It hasn’t been easy.  I’ve been appealing my life away and that adds to the stress.  I am trying to find healthier avenues of my stress through exercise, yoga, meditation (so hard when you’ve got to attend to him) Despite him being in school the same time as the kids, I have to run the errands that would take me HOURS to complete if my boy were with me. I’ve grown accustomed to carving out the to-do list while he’s at school but by the time it is time to pick him up, there is no more ME time.  I also try to put aside ONE day to do what I want to do for ME.  Whether it is shopping, walking, manicure, I try to do it once a month but I was trying for every other week – it ain’t working out!!!

The reason why 5 – 7 are a challenge for me is that so much of what occurs from the disabilities I have to decipher within the first 10 seconds which disability is at the fore front, how can I help him through this, and have 5 contingency plans ready for execution if my first guess was wrong.  Most times, especially in the past few years, my patience got the best of me and I felt like I’ve been failing as a Mama.  I am hardest on myself when I see my son is struggling.

- TASK TO CARRY OUT
Reproduce the passage on parenting stress from "The reason why" to "son is struggling.". The material after this point comes from an unrelated source.

- LISTED RECORDS
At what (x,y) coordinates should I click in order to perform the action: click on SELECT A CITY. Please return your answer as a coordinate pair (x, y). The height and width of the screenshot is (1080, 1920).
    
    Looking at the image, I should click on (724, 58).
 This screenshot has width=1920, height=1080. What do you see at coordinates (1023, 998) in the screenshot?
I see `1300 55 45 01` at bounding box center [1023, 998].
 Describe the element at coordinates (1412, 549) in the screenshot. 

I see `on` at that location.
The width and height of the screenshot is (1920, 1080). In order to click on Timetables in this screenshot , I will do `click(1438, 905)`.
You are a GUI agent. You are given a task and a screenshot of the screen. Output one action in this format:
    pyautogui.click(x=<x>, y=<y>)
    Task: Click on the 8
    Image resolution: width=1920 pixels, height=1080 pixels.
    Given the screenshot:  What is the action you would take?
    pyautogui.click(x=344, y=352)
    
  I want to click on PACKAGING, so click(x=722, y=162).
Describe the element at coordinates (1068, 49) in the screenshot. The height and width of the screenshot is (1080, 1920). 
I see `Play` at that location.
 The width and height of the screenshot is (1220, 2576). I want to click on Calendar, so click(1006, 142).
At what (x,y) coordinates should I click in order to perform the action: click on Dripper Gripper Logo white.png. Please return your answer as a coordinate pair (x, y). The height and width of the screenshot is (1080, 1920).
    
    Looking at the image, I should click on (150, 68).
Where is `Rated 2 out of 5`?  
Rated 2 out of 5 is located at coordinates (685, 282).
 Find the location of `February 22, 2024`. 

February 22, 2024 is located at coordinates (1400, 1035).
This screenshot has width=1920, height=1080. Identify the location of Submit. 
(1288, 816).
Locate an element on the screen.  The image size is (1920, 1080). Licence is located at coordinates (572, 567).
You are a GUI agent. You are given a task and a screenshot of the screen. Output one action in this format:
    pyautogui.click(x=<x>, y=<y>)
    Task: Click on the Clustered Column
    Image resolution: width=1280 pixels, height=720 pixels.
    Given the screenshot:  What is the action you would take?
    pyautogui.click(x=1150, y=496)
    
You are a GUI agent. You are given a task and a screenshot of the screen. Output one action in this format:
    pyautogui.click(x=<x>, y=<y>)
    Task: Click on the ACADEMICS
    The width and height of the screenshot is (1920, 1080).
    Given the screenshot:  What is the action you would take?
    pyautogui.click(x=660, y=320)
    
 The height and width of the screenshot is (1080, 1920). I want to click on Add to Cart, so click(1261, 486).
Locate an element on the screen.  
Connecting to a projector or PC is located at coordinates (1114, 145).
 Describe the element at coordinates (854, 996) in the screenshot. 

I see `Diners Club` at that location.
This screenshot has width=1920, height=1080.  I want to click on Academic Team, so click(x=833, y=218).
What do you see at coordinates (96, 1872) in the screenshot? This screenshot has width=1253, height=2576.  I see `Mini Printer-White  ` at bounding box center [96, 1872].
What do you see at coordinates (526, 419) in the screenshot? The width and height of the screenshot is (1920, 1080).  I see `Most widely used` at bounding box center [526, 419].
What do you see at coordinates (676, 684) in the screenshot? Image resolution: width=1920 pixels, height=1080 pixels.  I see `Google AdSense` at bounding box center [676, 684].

- RESPONSE FOR THIS EXERCISE
The reason why 5 – 7 are a challenge for me is that so much of what occurs from the disabilities I have to decipher within the first 10 seconds which disability is at the fore front, how can I help him through this, and have 5 contingency plans ready for execution if my first guess was wrong.  Most times, especially in the past few years, my patience got the best of me and I felt like I’ve been failing as a Mama.  I am hardest on myself when I see my son is struggling.